* **The task**: Each entry should appear in the answer exactly as written.

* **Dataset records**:
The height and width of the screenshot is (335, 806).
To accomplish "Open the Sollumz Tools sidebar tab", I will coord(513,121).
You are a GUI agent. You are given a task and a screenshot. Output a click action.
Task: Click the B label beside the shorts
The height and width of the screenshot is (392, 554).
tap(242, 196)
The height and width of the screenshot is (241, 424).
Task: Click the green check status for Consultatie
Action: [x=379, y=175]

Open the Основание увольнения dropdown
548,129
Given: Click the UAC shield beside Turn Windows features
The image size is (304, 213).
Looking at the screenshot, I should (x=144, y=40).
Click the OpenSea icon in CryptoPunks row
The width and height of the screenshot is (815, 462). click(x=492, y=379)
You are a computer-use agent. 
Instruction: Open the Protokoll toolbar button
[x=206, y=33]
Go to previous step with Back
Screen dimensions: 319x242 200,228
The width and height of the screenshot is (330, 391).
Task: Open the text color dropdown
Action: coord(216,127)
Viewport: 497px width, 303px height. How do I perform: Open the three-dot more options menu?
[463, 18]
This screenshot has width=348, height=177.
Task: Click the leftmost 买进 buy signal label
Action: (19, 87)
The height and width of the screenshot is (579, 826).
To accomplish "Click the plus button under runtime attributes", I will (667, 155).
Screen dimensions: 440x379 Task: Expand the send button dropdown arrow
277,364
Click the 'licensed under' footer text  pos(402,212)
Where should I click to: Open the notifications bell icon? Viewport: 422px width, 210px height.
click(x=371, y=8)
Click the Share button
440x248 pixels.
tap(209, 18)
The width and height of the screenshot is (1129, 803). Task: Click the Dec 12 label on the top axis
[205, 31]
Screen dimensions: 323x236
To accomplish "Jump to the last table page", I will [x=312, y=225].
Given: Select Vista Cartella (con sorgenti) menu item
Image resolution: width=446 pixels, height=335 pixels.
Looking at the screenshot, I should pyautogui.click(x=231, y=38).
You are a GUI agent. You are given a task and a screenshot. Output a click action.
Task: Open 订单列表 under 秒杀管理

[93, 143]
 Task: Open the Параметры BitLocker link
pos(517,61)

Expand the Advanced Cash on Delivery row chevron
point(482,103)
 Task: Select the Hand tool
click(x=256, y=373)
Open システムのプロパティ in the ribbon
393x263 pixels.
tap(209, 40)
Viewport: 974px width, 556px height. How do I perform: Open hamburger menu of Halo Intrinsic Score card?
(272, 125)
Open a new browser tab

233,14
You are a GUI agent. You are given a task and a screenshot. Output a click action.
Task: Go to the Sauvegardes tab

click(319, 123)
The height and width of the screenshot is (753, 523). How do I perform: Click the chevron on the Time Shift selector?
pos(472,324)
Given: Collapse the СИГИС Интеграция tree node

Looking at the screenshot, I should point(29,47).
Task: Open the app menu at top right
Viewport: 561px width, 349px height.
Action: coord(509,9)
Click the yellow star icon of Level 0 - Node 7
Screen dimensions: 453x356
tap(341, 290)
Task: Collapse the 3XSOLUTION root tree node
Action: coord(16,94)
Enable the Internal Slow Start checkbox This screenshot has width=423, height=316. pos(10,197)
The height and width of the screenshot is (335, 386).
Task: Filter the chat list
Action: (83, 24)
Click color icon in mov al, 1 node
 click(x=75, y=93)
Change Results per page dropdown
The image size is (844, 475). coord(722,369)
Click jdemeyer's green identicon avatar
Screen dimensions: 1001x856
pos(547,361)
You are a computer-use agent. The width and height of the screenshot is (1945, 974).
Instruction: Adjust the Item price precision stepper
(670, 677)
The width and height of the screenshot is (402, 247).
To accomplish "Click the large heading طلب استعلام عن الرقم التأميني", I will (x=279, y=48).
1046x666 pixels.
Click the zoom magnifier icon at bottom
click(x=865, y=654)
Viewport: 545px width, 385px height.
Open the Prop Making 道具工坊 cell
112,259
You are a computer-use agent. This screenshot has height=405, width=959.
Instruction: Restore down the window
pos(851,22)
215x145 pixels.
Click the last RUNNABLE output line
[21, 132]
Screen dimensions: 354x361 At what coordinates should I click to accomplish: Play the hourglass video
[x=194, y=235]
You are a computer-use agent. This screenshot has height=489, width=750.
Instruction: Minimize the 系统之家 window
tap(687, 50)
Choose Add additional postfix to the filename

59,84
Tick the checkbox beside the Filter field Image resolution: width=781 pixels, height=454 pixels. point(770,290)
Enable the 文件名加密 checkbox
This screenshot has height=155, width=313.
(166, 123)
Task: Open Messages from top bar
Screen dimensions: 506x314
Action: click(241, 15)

* **Exercise result**:
The height and width of the screenshot is (335, 806).
To accomplish "Open the Sollumz Tools sidebar tab", I will coord(513,121).
You are a GUI agent. You are given a task and a screenshot. Output a click action.
Task: Click the B label beside the shorts
The height and width of the screenshot is (392, 554).
tap(242, 196)
The height and width of the screenshot is (241, 424).
Task: Click the green check status for Consultatie
Action: [x=379, y=175]

Open the Основание увольнения dropdown
548,129
Given: Click the UAC shield beside Turn Windows features
The image size is (304, 213).
Looking at the screenshot, I should (x=144, y=40).
Click the OpenSea icon in CryptoPunks row
The width and height of the screenshot is (815, 462). click(x=492, y=379)
You are a computer-use agent. 
Instruction: Open the Protokoll toolbar button
[x=206, y=33]
Go to previous step with Back
Screen dimensions: 319x242 200,228
The width and height of the screenshot is (330, 391).
Task: Open the text color dropdown
Action: coord(216,127)
Viewport: 497px width, 303px height. How do I perform: Open the three-dot more options menu?
[463, 18]
This screenshot has width=348, height=177.
Task: Click the leftmost 买进 buy signal label
Action: (19, 87)
The height and width of the screenshot is (579, 826).
To accomplish "Click the plus button under runtime attributes", I will (667, 155).
Screen dimensions: 440x379 Task: Expand the send button dropdown arrow
277,364
Click the 'licensed under' footer text  pos(402,212)
Where should I click to: Open the notifications bell icon? Viewport: 422px width, 210px height.
click(x=371, y=8)
Click the Share button
440x248 pixels.
tap(209, 18)
The width and height of the screenshot is (1129, 803). Task: Click the Dec 12 label on the top axis
[205, 31]
Screen dimensions: 323x236
To accomplish "Jump to the last table page", I will [x=312, y=225].
Given: Select Vista Cartella (con sorgenti) menu item
Image resolution: width=446 pixels, height=335 pixels.
Looking at the screenshot, I should pyautogui.click(x=231, y=38).
You are a GUI agent. You are given a task and a screenshot. Output a click action.
Task: Open 订单列表 under 秒杀管理

[93, 143]
 Task: Open the Параметры BitLocker link
pos(517,61)

Expand the Advanced Cash on Delivery row chevron
point(482,103)
 Task: Select the Hand tool
click(x=256, y=373)
Open システムのプロパティ in the ribbon
393x263 pixels.
tap(209, 40)
Viewport: 974px width, 556px height. How do I perform: Open hamburger menu of Halo Intrinsic Score card?
(272, 125)
Open a new browser tab

233,14
You are a GUI agent. You are given a task and a screenshot. Output a click action.
Task: Go to the Sauvegardes tab

click(319, 123)
The height and width of the screenshot is (753, 523). How do I perform: Click the chevron on the Time Shift selector?
pos(472,324)
Given: Collapse the СИГИС Интеграция tree node

Looking at the screenshot, I should point(29,47).
Task: Open the app menu at top right
Viewport: 561px width, 349px height.
Action: coord(509,9)
Click the yellow star icon of Level 0 - Node 7
Screen dimensions: 453x356
tap(341, 290)
Task: Collapse the 3XSOLUTION root tree node
Action: coord(16,94)
Enable the Internal Slow Start checkbox This screenshot has width=423, height=316. pos(10,197)
The height and width of the screenshot is (335, 386).
Task: Filter the chat list
Action: (83, 24)
Click color icon in mov al, 1 node
 click(x=75, y=93)
Change Results per page dropdown
The image size is (844, 475). coord(722,369)
Click jdemeyer's green identicon avatar
Screen dimensions: 1001x856
pos(547,361)
You are a computer-use agent. The width and height of the screenshot is (1945, 974).
Instruction: Adjust the Item price precision stepper
(670, 677)
The width and height of the screenshot is (402, 247).
To accomplish "Click the large heading طلب استعلام عن الرقم التأميني", I will (x=279, y=48).
1046x666 pixels.
Click the zoom magnifier icon at bottom
click(x=865, y=654)
Viewport: 545px width, 385px height.
Open the Prop Making 道具工坊 cell
112,259
You are a computer-use agent. This screenshot has height=405, width=959.
Instruction: Restore down the window
pos(851,22)
215x145 pixels.
Click the last RUNNABLE output line
[21, 132]
Screen dimensions: 354x361 At what coordinates should I click to accomplish: Play the hourglass video
[x=194, y=235]
You are a computer-use agent. This screenshot has height=489, width=750.
Instruction: Minimize the 系统之家 window
tap(687, 50)
Choose Add additional postfix to the filename

59,84
Tick the checkbox beside the Filter field Image resolution: width=781 pixels, height=454 pixels. point(770,290)
Enable the 文件名加密 checkbox
This screenshot has height=155, width=313.
(166, 123)
Task: Open Messages from top bar
Screen dimensions: 506x314
Action: click(241, 15)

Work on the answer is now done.